With the research and writing done the displays are now being put together.  The Rowe Historical Society will be opening an annex to their museum on July 15th.  It is in an old factory building that was moved and restored for the U.S. bicentennial in 1976.  The building is wonderful and perfect for the large sleighs, wagons and agricultural artifacts.  The trustees are working hard to get the museum in good shape for their opening July 1st.   Having done the bulletin on weaving I decided that I would move the barn frame loom and the walking wheel in for the season and do demonstrations on the Saturdays we are open.  It’s nice to be a part of something that is so interesting and to watch and help it come together.

For the time being I will have to get used to the vacant spaces in the house but I have a feeling I will be seeing more of them in the next few weeks than I have been seeing them at home of late.  I will also finally get a warp on Shirley and run her through her paces.

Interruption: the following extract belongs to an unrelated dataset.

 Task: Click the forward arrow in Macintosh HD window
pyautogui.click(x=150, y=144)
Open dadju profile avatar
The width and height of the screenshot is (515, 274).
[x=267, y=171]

I feel good that this is where Shirley needs to be right now, spotlighting how amazing she was almost 200 years ago.  She’ll be teaching me right along with everyone that visits.

The Cloth

I apologize to my non weaving readers for something that may not be as interesting or easily understood but I have to do this.

There are three parts as I see it to this research project on the Satinet Factory in Rowe.  One of the most important to me was the cloth itself.  Having never seen a piece of satinet from 1840 or so I decided that the only way I could get a real visual of what they were making was to weave a piece myself.

I was pointed in the direction of a book titled The Domestic Manufacturer’s Assistant and Family Directory in the Arts of Weaving and Dyeing by J. and R. Bronson which was originally published in 1817.  The book is very informative and once you get the hang of the drafts they are very easy to figure out. This is a 6 shaft satin pattern.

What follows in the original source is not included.